:: What is needed ::
Nothing in the records may be dropped. Retype them all exactly.

============================================================

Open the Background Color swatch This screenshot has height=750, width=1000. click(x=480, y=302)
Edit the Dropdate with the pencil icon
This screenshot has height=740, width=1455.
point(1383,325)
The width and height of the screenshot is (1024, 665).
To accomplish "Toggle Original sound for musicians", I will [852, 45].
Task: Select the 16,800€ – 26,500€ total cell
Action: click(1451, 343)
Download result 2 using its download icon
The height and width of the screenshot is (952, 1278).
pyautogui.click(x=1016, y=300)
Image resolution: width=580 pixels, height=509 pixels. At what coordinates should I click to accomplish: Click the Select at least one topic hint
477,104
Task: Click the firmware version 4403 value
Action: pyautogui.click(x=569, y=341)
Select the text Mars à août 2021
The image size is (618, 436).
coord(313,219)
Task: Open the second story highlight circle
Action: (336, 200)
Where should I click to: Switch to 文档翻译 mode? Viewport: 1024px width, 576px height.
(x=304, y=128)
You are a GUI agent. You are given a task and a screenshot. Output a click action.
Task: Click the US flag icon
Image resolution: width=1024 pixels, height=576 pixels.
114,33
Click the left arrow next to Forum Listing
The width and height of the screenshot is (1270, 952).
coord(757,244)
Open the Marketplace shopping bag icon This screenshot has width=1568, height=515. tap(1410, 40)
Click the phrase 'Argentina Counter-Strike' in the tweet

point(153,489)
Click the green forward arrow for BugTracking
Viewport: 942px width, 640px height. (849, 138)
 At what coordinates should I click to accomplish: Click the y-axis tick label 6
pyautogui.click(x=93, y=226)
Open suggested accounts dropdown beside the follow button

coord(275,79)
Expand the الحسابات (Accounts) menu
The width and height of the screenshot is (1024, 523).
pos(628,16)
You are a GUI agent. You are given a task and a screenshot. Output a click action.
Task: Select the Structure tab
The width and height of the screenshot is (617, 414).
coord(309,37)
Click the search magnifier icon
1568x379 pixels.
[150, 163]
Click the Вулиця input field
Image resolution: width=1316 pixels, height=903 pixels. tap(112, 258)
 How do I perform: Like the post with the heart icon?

============================================================

:: Exercise solution ::
Open the Background Color swatch This screenshot has height=750, width=1000. click(x=480, y=302)
Edit the Dropdate with the pencil icon
This screenshot has height=740, width=1455.
point(1383,325)
The width and height of the screenshot is (1024, 665).
To accomplish "Toggle Original sound for musicians", I will [852, 45].
Task: Select the 16,800€ – 26,500€ total cell
Action: click(1451, 343)
Download result 2 using its download icon
The height and width of the screenshot is (952, 1278).
pyautogui.click(x=1016, y=300)
Image resolution: width=580 pixels, height=509 pixels. At what coordinates should I click to accomplish: Click the Select at least one topic hint
477,104
Task: Click the firmware version 4403 value
Action: pyautogui.click(x=569, y=341)
Select the text Mars à août 2021
The image size is (618, 436).
coord(313,219)
Task: Open the second story highlight circle
Action: (336, 200)
Where should I click to: Switch to 文档翻译 mode? Viewport: 1024px width, 576px height.
(x=304, y=128)
You are a GUI agent. You are given a task and a screenshot. Output a click action.
Task: Click the US flag icon
Image resolution: width=1024 pixels, height=576 pixels.
114,33
Click the left arrow next to Forum Listing
The width and height of the screenshot is (1270, 952).
coord(757,244)
Open the Marketplace shopping bag icon This screenshot has width=1568, height=515. tap(1410, 40)
Click the phrase 'Argentina Counter-Strike' in the tweet

point(153,489)
Click the green forward arrow for BugTracking
Viewport: 942px width, 640px height. (849, 138)
 At what coordinates should I click to accomplish: Click the y-axis tick label 6
pyautogui.click(x=93, y=226)
Open suggested accounts dropdown beside the follow button

coord(275,79)
Expand the الحسابات (Accounts) menu
The width and height of the screenshot is (1024, 523).
pos(628,16)
You are a GUI agent. You are given a task and a screenshot. Output a click action.
Task: Select the Structure tab
The width and height of the screenshot is (617, 414).
coord(309,37)
Click the search magnifier icon
1568x379 pixels.
[150, 163]
Click the Вулиця input field
Image resolution: width=1316 pixels, height=903 pixels. tap(112, 258)
 How do I perform: Like the post with the heart icon?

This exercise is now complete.